*What you need to do*
Starting from the line that holds "Viewport: 919px width, 416px", print every line through the end of the records, first and last included.

"""

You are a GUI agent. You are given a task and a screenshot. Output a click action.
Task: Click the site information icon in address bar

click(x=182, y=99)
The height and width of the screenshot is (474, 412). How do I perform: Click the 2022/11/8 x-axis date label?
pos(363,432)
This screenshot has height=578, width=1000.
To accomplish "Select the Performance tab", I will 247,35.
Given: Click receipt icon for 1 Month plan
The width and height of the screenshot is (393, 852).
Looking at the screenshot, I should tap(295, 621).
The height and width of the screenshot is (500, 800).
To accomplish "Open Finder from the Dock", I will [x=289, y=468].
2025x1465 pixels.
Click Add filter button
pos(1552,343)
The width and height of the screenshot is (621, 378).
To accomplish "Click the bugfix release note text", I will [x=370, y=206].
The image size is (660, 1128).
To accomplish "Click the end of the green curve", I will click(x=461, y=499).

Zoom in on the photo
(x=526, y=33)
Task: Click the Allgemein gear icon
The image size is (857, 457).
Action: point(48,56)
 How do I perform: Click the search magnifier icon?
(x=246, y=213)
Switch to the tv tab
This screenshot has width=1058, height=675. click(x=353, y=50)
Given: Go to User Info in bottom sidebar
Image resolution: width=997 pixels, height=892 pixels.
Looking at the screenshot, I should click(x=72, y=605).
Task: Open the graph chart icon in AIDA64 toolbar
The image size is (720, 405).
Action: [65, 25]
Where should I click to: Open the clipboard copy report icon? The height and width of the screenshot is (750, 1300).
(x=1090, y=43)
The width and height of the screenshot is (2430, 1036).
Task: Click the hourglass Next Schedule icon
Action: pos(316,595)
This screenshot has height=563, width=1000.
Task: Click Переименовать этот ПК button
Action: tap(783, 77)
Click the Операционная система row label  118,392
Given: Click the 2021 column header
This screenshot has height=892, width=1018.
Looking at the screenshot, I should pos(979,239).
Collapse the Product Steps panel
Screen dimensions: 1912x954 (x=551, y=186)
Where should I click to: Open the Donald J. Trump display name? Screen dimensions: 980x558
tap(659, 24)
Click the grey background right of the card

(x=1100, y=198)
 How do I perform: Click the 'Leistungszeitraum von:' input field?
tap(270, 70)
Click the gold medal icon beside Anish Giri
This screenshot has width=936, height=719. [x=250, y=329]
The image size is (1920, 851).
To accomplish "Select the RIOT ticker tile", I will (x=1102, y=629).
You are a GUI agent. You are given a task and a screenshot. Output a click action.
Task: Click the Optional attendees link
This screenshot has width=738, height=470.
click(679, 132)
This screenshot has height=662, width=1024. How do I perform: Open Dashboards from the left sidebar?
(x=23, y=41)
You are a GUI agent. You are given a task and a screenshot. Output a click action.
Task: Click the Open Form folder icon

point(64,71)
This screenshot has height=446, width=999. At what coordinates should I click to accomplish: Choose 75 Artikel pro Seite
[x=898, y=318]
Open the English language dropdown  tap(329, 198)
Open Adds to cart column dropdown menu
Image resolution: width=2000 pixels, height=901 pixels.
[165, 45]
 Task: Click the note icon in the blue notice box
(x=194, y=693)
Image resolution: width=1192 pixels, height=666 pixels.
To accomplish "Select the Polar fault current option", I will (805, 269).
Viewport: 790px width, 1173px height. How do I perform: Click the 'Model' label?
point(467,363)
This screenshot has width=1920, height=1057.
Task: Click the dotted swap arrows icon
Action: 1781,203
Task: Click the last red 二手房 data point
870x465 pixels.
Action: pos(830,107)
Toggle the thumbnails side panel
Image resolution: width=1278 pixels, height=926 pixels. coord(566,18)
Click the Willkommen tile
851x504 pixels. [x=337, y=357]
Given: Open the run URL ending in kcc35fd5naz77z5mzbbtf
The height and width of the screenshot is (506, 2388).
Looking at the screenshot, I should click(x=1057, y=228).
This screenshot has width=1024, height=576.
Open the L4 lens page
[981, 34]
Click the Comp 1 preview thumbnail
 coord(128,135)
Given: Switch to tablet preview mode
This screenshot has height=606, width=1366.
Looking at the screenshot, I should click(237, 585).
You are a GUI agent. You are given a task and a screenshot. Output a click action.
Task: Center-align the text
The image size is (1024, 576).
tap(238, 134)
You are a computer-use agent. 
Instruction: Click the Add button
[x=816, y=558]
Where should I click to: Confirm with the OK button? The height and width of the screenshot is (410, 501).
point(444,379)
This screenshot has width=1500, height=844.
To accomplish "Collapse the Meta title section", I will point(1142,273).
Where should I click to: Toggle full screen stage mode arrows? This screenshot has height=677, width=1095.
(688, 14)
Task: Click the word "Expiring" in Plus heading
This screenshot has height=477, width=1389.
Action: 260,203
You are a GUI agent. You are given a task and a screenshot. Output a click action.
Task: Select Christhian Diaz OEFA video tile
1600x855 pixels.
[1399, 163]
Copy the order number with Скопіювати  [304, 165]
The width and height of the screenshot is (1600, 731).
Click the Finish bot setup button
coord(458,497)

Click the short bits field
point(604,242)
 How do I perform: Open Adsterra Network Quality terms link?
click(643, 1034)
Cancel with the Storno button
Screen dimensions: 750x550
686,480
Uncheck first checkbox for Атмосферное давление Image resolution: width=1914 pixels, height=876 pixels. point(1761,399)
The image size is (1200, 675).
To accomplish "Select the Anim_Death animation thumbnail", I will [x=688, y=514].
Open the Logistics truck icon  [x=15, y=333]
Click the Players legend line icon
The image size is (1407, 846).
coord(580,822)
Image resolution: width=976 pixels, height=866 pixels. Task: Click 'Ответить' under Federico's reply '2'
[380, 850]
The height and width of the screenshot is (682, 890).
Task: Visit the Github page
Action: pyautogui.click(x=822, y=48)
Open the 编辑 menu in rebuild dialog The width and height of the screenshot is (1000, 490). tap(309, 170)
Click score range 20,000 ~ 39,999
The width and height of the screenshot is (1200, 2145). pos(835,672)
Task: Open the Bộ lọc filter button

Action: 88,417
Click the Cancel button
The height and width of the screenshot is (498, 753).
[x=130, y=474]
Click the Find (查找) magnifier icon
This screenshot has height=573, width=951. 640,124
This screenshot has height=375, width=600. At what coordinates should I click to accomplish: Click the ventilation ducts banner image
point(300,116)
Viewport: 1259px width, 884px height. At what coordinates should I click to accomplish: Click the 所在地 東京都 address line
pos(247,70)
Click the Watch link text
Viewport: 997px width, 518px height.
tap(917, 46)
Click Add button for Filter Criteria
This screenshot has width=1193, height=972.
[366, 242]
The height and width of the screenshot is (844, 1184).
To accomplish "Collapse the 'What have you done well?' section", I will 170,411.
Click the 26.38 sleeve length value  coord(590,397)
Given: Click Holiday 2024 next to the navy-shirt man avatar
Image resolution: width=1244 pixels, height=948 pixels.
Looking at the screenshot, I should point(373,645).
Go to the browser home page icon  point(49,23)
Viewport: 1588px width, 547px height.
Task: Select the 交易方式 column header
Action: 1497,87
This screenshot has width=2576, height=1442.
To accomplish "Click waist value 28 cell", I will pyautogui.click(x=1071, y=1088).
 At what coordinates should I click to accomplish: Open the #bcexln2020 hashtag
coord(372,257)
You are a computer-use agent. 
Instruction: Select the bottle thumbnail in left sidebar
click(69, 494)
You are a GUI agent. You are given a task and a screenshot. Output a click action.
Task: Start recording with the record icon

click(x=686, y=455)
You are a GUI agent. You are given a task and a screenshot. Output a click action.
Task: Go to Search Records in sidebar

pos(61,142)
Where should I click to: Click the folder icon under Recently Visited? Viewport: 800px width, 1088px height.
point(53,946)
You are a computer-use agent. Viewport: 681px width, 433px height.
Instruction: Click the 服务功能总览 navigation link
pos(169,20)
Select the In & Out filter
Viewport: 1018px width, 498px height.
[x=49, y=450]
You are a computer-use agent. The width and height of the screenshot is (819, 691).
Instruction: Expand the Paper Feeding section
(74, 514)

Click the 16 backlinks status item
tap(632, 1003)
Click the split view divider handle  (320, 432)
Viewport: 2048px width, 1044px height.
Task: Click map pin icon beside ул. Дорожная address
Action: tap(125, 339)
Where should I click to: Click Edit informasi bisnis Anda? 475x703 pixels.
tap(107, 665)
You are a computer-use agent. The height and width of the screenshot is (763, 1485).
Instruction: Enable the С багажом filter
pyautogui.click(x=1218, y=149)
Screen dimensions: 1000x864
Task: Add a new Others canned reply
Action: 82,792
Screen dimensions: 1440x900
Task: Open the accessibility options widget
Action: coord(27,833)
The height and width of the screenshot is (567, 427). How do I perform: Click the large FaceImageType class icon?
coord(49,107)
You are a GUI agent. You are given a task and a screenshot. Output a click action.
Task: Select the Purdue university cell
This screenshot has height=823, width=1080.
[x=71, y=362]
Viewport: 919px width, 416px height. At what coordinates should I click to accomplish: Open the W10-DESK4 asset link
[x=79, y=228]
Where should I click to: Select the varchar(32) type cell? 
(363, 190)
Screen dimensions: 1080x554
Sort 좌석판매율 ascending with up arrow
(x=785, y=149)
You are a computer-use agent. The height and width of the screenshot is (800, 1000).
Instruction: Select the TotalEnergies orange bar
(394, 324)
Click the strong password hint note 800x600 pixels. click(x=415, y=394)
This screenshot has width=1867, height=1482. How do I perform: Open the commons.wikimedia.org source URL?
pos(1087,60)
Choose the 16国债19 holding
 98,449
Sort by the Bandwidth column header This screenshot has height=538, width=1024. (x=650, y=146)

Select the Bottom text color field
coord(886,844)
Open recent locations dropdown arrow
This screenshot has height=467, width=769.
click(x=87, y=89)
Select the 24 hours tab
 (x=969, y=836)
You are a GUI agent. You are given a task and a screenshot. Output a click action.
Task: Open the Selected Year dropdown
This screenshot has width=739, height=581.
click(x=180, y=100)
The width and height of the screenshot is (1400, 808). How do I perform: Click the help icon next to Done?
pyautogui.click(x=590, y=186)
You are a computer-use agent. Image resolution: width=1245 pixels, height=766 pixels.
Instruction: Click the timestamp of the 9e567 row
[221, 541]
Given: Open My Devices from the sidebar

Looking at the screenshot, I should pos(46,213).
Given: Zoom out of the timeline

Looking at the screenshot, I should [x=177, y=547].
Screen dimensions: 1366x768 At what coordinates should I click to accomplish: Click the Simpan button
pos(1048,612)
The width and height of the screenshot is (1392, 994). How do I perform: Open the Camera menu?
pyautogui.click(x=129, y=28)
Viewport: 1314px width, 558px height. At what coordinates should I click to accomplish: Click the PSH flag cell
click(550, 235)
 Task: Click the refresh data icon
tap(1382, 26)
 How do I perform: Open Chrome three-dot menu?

"""

*Response to the exercise*
Viewport: 919px width, 416px height. At what coordinates should I click to accomplish: Open the W10-DESK4 asset link
[x=79, y=228]
Where should I click to: Select the varchar(32) type cell? 
(363, 190)
Screen dimensions: 1080x554
Sort 좌석판매율 ascending with up arrow
(x=785, y=149)
You are a computer-use agent. The height and width of the screenshot is (800, 1000).
Instruction: Select the TotalEnergies orange bar
(394, 324)
Click the strong password hint note 800x600 pixels. click(x=415, y=394)
This screenshot has width=1867, height=1482. How do I perform: Open the commons.wikimedia.org source URL?
pos(1087,60)
Choose the 16国债19 holding
 98,449
Sort by the Bandwidth column header This screenshot has height=538, width=1024. (x=650, y=146)

Select the Bottom text color field
coord(886,844)
Open recent locations dropdown arrow
This screenshot has height=467, width=769.
click(x=87, y=89)
Select the 24 hours tab
 (x=969, y=836)
You are a GUI agent. You are given a task and a screenshot. Output a click action.
Task: Open the Selected Year dropdown
This screenshot has width=739, height=581.
click(x=180, y=100)
The width and height of the screenshot is (1400, 808). How do I perform: Click the help icon next to Done?
pyautogui.click(x=590, y=186)
You are a computer-use agent. Image resolution: width=1245 pixels, height=766 pixels.
Instruction: Click the timestamp of the 9e567 row
[221, 541]
Given: Open My Devices from the sidebar

Looking at the screenshot, I should pos(46,213).
Given: Zoom out of the timeline

Looking at the screenshot, I should [x=177, y=547].
Screen dimensions: 1366x768 At what coordinates should I click to accomplish: Click the Simpan button
pos(1048,612)
The width and height of the screenshot is (1392, 994). How do I perform: Open the Camera menu?
pyautogui.click(x=129, y=28)
Viewport: 1314px width, 558px height. At what coordinates should I click to accomplish: Click the PSH flag cell
click(550, 235)
 Task: Click the refresh data icon
tap(1382, 26)
 How do I perform: Open Chrome three-dot menu?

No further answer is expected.